-------- SOURCE MATERIAL --------

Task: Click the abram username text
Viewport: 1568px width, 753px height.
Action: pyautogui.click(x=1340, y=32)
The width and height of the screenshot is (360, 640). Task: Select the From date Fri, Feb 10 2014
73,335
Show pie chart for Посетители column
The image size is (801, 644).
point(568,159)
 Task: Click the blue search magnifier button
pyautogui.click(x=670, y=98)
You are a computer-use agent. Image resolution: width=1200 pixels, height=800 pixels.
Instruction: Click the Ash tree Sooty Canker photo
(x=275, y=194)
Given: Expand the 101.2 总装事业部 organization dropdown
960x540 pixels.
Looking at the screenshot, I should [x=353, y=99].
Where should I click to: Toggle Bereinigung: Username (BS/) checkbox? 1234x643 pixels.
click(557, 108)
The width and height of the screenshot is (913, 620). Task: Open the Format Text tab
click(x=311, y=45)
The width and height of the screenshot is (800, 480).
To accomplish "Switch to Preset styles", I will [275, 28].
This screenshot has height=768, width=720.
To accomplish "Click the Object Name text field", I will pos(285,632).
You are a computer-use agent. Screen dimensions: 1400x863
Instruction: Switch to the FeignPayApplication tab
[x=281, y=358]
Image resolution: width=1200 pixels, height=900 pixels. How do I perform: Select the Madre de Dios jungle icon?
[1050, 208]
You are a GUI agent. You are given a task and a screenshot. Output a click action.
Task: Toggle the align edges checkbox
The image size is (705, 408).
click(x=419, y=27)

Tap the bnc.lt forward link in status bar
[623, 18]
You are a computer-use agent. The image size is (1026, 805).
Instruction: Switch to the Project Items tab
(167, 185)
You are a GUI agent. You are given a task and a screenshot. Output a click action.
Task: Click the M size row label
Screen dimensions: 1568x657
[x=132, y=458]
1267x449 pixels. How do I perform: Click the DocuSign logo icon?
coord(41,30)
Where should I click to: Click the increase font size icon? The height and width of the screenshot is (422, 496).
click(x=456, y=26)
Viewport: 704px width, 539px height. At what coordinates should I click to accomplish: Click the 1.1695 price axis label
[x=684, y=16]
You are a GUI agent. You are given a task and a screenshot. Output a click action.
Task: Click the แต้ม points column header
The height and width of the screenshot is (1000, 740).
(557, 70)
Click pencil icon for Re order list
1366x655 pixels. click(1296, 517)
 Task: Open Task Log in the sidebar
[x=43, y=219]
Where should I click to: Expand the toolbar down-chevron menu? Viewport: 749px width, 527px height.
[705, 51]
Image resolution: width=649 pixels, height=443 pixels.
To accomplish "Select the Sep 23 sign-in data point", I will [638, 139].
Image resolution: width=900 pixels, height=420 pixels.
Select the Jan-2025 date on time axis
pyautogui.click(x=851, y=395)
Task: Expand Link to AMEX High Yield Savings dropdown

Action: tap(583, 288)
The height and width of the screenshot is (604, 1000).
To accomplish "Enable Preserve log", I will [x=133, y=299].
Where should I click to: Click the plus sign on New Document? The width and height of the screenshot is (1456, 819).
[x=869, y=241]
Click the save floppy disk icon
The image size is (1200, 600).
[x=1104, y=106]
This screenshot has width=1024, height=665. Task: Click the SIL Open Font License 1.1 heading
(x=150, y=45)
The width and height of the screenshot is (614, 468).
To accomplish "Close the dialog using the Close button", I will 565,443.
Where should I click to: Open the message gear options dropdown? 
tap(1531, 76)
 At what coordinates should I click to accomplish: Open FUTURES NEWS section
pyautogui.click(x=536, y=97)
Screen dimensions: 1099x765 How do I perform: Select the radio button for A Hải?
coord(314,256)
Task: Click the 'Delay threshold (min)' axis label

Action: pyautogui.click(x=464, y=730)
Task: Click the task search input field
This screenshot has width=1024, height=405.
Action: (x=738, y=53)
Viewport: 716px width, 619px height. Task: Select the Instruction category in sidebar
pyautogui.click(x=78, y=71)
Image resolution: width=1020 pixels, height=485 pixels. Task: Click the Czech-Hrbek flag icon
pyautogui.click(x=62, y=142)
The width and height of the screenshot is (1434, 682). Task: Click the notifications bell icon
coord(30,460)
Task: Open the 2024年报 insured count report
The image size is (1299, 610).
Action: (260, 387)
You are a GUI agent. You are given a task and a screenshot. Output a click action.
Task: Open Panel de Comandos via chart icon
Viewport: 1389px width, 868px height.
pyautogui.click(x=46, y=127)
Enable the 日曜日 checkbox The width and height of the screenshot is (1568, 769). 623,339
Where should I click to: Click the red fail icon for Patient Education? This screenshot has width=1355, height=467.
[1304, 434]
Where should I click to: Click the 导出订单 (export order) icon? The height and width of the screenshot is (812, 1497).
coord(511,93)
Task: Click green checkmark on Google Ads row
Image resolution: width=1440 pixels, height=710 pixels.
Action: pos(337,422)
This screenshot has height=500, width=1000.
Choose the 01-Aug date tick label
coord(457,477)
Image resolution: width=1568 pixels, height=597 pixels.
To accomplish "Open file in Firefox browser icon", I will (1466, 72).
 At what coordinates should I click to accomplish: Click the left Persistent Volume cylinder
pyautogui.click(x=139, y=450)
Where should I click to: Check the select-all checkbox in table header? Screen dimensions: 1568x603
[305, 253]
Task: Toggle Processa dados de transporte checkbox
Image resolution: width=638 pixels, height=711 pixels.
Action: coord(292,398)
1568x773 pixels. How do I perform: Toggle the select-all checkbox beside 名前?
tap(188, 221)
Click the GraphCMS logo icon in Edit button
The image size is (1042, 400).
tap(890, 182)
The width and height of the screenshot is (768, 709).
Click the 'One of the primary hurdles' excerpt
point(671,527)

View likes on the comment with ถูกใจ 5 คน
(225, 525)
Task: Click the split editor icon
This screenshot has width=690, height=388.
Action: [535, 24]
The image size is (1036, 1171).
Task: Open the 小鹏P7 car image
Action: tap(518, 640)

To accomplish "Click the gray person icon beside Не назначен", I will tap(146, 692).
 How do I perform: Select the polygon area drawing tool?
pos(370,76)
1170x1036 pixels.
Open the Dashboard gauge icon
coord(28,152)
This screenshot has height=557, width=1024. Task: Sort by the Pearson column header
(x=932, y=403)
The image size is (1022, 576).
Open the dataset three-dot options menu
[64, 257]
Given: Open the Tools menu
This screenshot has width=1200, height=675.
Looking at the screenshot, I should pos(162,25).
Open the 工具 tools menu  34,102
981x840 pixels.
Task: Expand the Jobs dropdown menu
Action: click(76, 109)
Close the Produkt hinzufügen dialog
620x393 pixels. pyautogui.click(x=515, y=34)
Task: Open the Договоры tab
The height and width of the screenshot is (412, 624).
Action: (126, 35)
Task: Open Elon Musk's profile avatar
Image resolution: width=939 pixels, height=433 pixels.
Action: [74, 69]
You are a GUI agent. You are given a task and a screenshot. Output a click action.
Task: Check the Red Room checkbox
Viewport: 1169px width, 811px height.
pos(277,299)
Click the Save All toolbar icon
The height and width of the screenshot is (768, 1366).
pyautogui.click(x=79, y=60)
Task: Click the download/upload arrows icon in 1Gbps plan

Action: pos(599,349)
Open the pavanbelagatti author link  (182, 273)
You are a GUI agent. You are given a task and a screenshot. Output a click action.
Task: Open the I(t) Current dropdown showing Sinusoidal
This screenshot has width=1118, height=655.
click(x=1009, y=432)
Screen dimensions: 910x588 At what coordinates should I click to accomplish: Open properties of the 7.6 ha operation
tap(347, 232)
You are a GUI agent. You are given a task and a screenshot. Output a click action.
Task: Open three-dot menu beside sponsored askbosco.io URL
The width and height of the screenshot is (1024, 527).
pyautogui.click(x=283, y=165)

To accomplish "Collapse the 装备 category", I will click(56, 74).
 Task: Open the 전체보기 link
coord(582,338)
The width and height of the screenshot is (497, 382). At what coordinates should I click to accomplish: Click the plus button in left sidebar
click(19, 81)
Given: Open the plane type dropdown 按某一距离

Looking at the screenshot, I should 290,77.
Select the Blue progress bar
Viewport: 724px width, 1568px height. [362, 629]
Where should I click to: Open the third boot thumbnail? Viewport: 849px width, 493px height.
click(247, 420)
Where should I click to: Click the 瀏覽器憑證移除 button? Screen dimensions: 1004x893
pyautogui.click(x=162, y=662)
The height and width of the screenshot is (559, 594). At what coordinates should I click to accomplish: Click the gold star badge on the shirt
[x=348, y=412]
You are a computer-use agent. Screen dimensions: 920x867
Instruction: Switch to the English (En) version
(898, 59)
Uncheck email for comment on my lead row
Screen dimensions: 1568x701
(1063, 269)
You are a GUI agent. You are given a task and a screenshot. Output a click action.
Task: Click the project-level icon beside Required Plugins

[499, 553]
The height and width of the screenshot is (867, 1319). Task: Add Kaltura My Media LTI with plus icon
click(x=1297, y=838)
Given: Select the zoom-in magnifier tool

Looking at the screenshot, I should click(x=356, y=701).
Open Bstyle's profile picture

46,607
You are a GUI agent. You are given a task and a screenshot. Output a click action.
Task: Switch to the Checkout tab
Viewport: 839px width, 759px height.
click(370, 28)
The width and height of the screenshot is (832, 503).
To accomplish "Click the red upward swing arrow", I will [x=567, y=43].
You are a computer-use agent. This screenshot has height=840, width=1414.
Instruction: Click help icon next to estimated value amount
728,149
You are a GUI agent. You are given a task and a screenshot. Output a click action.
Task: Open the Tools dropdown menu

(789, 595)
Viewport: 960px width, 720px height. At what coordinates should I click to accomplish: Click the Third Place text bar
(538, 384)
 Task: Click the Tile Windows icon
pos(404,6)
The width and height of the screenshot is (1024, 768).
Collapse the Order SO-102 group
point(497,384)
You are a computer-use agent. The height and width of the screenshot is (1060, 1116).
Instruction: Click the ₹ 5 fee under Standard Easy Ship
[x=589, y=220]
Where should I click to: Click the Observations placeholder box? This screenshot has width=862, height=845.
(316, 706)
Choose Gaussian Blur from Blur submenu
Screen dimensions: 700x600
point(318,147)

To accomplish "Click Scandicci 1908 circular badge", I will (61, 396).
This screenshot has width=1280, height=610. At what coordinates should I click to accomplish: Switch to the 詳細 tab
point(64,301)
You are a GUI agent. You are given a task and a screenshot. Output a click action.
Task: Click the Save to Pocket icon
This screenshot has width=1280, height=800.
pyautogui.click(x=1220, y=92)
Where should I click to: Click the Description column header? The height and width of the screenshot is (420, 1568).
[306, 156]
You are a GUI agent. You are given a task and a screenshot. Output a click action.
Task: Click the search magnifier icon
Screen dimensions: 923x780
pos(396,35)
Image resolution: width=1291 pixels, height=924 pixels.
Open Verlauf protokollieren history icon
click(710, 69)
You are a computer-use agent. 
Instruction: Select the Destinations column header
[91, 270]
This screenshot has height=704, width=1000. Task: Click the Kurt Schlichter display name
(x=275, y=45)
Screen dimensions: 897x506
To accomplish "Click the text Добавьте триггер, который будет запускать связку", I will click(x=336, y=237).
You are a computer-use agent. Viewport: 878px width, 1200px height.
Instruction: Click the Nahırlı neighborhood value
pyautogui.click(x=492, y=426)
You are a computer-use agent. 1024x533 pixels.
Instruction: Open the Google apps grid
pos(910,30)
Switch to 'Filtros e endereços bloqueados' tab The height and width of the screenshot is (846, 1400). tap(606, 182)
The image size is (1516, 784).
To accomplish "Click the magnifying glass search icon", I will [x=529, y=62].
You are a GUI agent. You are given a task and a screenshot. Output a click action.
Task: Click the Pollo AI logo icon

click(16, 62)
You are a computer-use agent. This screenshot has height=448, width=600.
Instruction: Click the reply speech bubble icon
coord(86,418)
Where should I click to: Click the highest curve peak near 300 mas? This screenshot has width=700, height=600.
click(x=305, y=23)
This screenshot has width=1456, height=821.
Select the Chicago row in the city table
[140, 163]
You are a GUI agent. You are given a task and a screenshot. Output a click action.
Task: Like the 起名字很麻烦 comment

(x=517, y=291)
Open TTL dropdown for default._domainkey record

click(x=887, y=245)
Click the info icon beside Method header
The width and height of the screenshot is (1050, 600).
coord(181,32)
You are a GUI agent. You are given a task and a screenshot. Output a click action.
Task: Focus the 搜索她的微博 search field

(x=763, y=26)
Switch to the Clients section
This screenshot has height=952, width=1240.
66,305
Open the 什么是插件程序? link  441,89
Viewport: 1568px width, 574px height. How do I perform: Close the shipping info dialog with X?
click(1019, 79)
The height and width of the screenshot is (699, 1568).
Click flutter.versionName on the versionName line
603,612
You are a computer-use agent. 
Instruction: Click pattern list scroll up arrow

--------

● **TASK ITEM**
Where a line of the entries above holds the word "chart", return that line.

● **WRITTEN RESPONSE**
Show pie chart for Посетители column
Task: Open Panel de Comandos via chart icon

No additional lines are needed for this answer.